Whereas most e-bike batteries are mounted on the down tube, the Pure Free City's power pack is tucked neatly inside the rear pannier rack. It can be easily removed, or charged while still on the bike, and has a maximum range of 28 miles. That's relatively short (even budget e-bikes can usually keep running for around 40 miles), but shouldn't be an issue for the type of city riding the Free City is built for.
At 21kg it's fairly heavy, but again that's something we'd expect from a Dutch-style e-bike. If you're looking for something you can hoist onto your shoulder and carry around, take a look at the Pure Flux One instead.
The Pure Free Step isn't marketed as specifically for women, but that's who Pure seems to be targeting judging by its photos. Its white-painted frame will suit riders between 5'1" and 6'0", and is fitted with a large front basket for groceries and other cargo. You can also attach panniers on the rear for extra carrying capacity.

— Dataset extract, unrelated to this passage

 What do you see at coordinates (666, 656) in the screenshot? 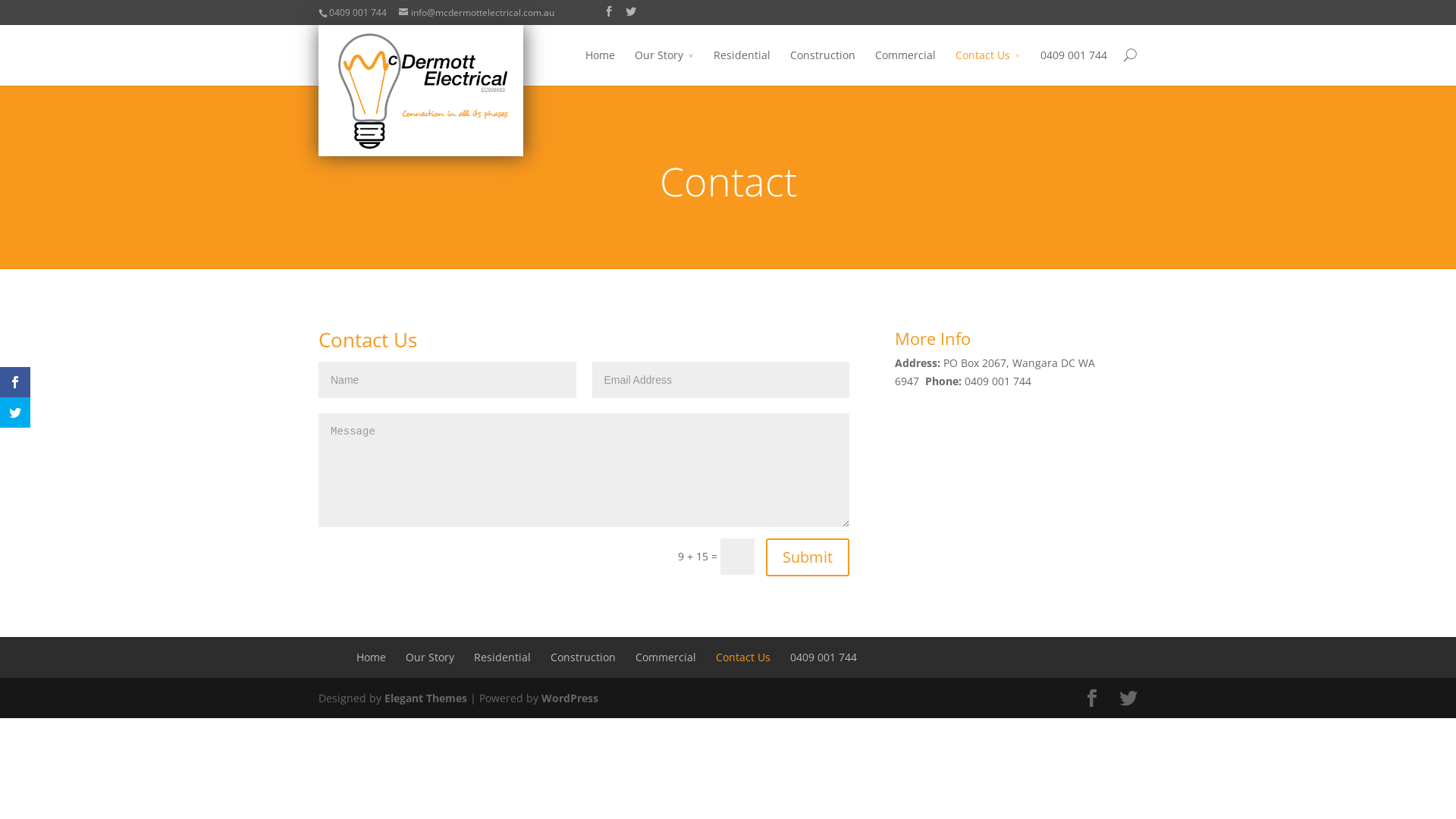
I see `'Commercial'` at bounding box center [666, 656].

Like the Pure Free City, it's equipped with a chain guard and mud guards, plus integrated lights that run from the rear-mounted battery. Its range is also 28 miles.

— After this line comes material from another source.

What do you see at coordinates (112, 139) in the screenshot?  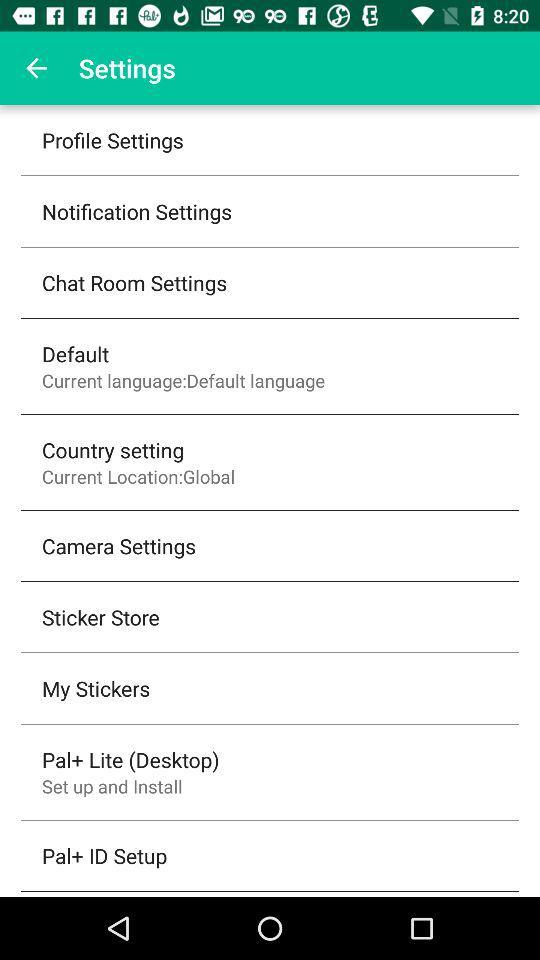 I see `item above notification settings` at bounding box center [112, 139].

Both bikes have an upright riding position for good visibility in traffic, with high handlebars and ergonomic grips.
The two also share a price tag: £999 (about $1,400 / AU$1,900) direct from Pure. You can certainly find Dutch-style e-bikes for less, but not from companies as well established, with such good after-sales service. We're hoping to test one (or both) of the new bikes and bring you a full review soon.